◆ **PROBLEM DESCRIPTION**: Every line of the entries below from the one containing "fevereiro 2020 (845, 1598)" to the one containing "maio 2025 (841, 1092)", both ends included, must be written out exactly. No other line belongs in the answer.

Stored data
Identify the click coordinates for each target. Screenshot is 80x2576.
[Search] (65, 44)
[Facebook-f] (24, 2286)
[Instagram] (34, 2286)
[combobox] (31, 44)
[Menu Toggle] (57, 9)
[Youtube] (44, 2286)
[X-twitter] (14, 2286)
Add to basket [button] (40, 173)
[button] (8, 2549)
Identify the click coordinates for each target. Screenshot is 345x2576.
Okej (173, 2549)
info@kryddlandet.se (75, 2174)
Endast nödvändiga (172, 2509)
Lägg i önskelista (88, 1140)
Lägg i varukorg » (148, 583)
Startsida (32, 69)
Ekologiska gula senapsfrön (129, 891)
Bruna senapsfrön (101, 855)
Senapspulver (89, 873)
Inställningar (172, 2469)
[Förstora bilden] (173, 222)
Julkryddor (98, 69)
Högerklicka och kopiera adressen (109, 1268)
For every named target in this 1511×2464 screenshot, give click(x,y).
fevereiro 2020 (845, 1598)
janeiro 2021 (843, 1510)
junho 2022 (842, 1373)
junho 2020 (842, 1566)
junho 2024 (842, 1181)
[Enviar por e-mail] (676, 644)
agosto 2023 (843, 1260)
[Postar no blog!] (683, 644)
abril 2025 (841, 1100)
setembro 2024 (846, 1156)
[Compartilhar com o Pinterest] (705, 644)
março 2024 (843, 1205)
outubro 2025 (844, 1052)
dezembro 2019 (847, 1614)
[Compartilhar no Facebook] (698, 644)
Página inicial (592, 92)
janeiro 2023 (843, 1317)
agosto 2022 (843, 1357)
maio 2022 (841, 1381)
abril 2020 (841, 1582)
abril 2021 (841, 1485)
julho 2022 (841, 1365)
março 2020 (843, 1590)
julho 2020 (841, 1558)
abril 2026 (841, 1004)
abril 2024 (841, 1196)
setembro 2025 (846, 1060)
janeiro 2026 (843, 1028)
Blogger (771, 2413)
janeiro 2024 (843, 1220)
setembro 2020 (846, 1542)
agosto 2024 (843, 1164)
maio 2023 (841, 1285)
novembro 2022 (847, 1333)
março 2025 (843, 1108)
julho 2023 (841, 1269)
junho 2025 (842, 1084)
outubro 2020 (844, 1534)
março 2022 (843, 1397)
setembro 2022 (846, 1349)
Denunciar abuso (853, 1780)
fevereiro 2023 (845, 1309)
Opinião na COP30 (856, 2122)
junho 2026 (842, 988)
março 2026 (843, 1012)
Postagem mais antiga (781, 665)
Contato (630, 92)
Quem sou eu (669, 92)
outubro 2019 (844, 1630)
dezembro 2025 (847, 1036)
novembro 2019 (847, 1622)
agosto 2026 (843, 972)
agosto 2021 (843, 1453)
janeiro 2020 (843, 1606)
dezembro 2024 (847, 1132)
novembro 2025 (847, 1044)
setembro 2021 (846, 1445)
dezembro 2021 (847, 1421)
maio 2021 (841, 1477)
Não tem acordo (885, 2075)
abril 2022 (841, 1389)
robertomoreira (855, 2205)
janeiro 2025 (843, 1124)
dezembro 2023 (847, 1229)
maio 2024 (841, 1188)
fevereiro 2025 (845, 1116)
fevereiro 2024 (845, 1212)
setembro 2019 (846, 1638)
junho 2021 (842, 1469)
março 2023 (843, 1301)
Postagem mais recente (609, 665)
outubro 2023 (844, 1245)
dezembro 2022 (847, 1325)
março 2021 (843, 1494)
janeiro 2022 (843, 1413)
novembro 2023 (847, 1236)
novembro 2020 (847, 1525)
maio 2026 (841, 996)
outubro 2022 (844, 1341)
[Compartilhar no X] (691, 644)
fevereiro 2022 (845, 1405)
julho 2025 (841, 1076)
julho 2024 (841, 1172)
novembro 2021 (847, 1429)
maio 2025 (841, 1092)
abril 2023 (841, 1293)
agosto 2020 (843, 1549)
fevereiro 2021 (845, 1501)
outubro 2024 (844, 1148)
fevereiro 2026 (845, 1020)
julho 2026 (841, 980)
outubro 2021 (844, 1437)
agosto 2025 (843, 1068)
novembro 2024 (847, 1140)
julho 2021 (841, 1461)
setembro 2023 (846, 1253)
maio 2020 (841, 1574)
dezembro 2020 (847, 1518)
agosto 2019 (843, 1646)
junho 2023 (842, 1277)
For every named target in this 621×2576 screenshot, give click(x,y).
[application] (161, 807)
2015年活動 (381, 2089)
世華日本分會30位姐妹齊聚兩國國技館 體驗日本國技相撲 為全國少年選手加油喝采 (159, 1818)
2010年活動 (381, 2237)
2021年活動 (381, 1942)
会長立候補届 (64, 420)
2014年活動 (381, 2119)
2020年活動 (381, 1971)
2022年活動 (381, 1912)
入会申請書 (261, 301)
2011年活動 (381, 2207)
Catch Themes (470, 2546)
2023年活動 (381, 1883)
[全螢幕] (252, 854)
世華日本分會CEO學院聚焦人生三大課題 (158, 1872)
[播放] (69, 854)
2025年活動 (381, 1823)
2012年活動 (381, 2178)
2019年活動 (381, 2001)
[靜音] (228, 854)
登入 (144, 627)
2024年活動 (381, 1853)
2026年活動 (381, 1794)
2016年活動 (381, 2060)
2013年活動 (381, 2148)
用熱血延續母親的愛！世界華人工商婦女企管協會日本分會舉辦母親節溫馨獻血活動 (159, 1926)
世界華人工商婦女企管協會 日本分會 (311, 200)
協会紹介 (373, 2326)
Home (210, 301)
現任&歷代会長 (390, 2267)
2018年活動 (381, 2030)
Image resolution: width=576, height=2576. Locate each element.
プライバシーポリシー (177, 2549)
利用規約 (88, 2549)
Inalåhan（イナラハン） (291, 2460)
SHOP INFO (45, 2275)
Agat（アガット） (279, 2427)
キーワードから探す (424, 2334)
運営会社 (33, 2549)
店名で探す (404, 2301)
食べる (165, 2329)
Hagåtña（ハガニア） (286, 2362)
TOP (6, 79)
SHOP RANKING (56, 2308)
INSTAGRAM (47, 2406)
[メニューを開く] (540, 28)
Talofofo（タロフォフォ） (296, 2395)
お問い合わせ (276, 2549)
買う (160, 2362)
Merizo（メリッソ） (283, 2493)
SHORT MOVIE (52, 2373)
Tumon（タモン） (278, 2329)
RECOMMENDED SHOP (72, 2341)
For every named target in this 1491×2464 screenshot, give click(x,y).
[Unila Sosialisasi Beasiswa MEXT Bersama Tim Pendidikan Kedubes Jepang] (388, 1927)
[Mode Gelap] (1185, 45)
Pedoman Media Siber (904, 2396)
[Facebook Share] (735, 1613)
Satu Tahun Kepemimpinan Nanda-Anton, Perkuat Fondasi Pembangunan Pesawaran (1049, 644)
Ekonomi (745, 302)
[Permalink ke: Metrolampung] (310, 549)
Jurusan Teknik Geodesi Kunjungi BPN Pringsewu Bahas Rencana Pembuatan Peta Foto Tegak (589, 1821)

◆ **TASK ANSWER**:
fevereiro 2020 (845, 1598)
janeiro 2021 (843, 1510)
junho 2022 (842, 1373)
junho 2020 (842, 1566)
junho 2024 (842, 1181)
[Enviar por e-mail] (676, 644)
agosto 2023 (843, 1260)
[Postar no blog!] (683, 644)
abril 2025 (841, 1100)
setembro 2024 (846, 1156)
[Compartilhar com o Pinterest] (705, 644)
março 2024 (843, 1205)
outubro 2025 (844, 1052)
dezembro 2019 (847, 1614)
[Compartilhar no Facebook] (698, 644)
Página inicial (592, 92)
janeiro 2023 (843, 1317)
agosto 2022 (843, 1357)
maio 2022 (841, 1381)
abril 2020 (841, 1582)
abril 2021 (841, 1485)
julho 2022 (841, 1365)
março 2020 (843, 1590)
julho 2020 (841, 1558)
abril 2026 (841, 1004)
abril 2024 (841, 1196)
setembro 2025 (846, 1060)
janeiro 2026 (843, 1028)
Blogger (771, 2413)
janeiro 2024 (843, 1220)
setembro 2020 (846, 1542)
agosto 2024 (843, 1164)
maio 2023 (841, 1285)
novembro 2022 (847, 1333)
março 2025 (843, 1108)
julho 2023 (841, 1269)
junho 2025 (842, 1084)
outubro 2020 (844, 1534)
março 2022 (843, 1397)
setembro 2022 (846, 1349)
Denunciar abuso (853, 1780)
fevereiro 2023 (845, 1309)
Opinião na COP30 (856, 2122)
junho 2026 (842, 988)
março 2026 (843, 1012)
Postagem mais antiga (781, 665)
Contato (630, 92)
Quem sou eu (669, 92)
outubro 2019 (844, 1630)
dezembro 2025 (847, 1036)
novembro 2019 (847, 1622)
agosto 2026 (843, 972)
agosto 2021 (843, 1453)
janeiro 2020 (843, 1606)
dezembro 2024 (847, 1132)
novembro 2025 (847, 1044)
setembro 2021 (846, 1445)
dezembro 2021 (847, 1421)
maio 2021 (841, 1477)
Não tem acordo (885, 2075)
abril 2022 (841, 1389)
robertomoreira (855, 2205)
janeiro 2025 (843, 1124)
dezembro 2023 (847, 1229)
maio 2024 (841, 1188)
fevereiro 2025 (845, 1116)
fevereiro 2024 (845, 1212)
setembro 2019 (846, 1638)
junho 2021 (842, 1469)
março 2023 (843, 1301)
Postagem mais recente (609, 665)
outubro 2023 (844, 1245)
dezembro 2022 (847, 1325)
março 2021 (843, 1494)
janeiro 2022 (843, 1413)
novembro 2023 (847, 1236)
novembro 2020 (847, 1525)
maio 2026 (841, 996)
outubro 2022 (844, 1341)
[Compartilhar no X] (691, 644)
fevereiro 2022 (845, 1405)
julho 2025 (841, 1076)
julho 2024 (841, 1172)
novembro 2021 (847, 1429)
maio 2025 (841, 1092)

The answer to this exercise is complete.